Professor Beckworth should be commended for clearly spelling out his assumptions. Public debate would be far more fruitful if others did the same. Let’s start with his core assumption: Because the monetary base has been expanding and there’s been little inflation and little increase in consumption, households must be hoarding money. The logic in this case is sound; I disagree with the facts.
First, the good professor argues that spending is far below trend. That is true enough as it goes, but this trend includes a massive housing bubble, where imaginary wealth fueled spending, aided by massive borrowing from abroad. The objective of our economic policies should not be to get back to the top of the previous bubble. It was this desire to replace the lost wealth of the dot-com crash that contributed to the Fed’s juicing of the housing market. All that said, consumption today is higher than at any time during the recent bubble. The primary problem facing our economy is not a lack of demand.
Like Ben Bernanke, Beckworth believes we have had no inflation. Again like the Fed, he arrives at this conclusion by subtracting out of the inflation numbers all the things that real people spend their money on, such as food and energy. I would not claim we are facing hyper-inflation, but two facts should be borne in mind. First, over time even low levels of inflation erode away wealth; and second, a large surge of inflation is likely to occur quite suddenly, without giving the Fed months or years of warning.

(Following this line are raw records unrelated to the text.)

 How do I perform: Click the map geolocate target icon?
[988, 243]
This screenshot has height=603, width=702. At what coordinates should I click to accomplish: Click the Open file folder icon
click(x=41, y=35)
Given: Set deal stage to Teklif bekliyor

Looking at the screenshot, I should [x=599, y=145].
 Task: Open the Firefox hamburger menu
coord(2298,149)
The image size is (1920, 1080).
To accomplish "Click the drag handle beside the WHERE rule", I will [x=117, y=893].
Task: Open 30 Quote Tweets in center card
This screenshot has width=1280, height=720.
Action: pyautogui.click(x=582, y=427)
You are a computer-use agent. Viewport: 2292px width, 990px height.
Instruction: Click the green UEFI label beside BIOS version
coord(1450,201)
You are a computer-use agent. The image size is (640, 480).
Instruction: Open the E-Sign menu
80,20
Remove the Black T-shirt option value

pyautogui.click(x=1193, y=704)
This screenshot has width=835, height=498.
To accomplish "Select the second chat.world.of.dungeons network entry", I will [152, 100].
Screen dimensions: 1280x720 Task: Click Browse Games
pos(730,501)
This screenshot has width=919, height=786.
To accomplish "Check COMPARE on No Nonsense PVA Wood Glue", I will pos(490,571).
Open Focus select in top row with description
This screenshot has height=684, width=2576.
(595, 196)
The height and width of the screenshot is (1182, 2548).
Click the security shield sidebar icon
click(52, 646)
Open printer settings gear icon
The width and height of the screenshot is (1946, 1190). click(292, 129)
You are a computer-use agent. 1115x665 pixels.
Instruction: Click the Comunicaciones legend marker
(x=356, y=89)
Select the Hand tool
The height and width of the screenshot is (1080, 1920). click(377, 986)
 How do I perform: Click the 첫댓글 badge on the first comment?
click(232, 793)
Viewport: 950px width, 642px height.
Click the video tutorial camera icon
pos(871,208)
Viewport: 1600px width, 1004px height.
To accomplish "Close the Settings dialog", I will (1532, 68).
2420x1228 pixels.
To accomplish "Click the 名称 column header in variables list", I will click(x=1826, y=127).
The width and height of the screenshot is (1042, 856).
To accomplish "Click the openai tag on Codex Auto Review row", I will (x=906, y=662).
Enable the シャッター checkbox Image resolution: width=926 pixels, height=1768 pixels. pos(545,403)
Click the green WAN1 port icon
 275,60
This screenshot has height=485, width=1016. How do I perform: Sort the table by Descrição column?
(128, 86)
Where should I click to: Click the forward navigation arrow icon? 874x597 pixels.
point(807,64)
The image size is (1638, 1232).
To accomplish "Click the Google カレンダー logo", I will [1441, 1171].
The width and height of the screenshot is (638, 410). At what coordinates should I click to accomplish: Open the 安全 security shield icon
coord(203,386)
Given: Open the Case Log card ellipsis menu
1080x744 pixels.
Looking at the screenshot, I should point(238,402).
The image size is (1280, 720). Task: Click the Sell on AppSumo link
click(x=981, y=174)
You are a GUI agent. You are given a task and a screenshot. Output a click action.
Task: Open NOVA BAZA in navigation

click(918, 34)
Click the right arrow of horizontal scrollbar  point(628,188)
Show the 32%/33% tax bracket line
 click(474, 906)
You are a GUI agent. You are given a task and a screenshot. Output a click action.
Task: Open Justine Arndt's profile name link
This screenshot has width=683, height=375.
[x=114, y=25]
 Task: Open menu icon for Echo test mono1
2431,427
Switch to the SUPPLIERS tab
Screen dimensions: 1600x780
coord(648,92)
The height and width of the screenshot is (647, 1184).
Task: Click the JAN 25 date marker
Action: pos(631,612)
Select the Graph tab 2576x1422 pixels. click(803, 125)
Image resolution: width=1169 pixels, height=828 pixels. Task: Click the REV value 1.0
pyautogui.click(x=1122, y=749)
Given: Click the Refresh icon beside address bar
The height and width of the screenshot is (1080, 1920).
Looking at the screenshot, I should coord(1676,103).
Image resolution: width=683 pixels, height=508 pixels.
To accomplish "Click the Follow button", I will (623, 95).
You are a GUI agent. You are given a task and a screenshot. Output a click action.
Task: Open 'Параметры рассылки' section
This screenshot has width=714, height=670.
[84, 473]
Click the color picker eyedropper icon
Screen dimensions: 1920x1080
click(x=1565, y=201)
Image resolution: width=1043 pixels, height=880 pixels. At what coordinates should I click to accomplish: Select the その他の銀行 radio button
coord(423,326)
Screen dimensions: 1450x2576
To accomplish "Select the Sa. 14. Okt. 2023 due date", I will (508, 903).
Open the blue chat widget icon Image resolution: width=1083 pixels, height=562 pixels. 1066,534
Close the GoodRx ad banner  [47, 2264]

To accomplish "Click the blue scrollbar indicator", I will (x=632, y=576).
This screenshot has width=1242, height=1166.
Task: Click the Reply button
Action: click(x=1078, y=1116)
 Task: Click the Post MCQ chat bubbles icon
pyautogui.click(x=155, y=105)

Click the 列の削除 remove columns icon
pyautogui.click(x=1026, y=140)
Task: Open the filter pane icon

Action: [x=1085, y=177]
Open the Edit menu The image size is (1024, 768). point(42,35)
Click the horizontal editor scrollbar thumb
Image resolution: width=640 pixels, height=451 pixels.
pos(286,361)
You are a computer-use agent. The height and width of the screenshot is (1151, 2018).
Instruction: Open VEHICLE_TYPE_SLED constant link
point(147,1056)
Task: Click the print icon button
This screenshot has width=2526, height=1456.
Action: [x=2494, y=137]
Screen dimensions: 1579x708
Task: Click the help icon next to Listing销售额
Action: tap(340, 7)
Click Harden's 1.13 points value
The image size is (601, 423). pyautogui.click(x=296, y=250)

Finally, the good professor fails to consider that households may not be “hoarding” cash by choice. After all, most of us still have our cash in banks, even if in transaction accounts. The money hasn’t been stuffed under the mattress. In fact, throughout this recession and financial crisis, the amount of insured deposits has been consistently increasing. We are nowhere near a 1930s style disintermediation of the banking sector, which greatly contributed to an actual decline in the money supply during the Great Depression. Most market participants, me included, would be happy to put their money into valuable investments. Yet with interest rates near zero, there’s little incentive not to hold cash balances, as the opportunity costs are nonexistent.
If Beckworth wants to preach “conservative” values and principles, he might start with the observation that it is savings and work that provide wealth, and reject the Keynesian notions that we can spend or debase our way to prosperity.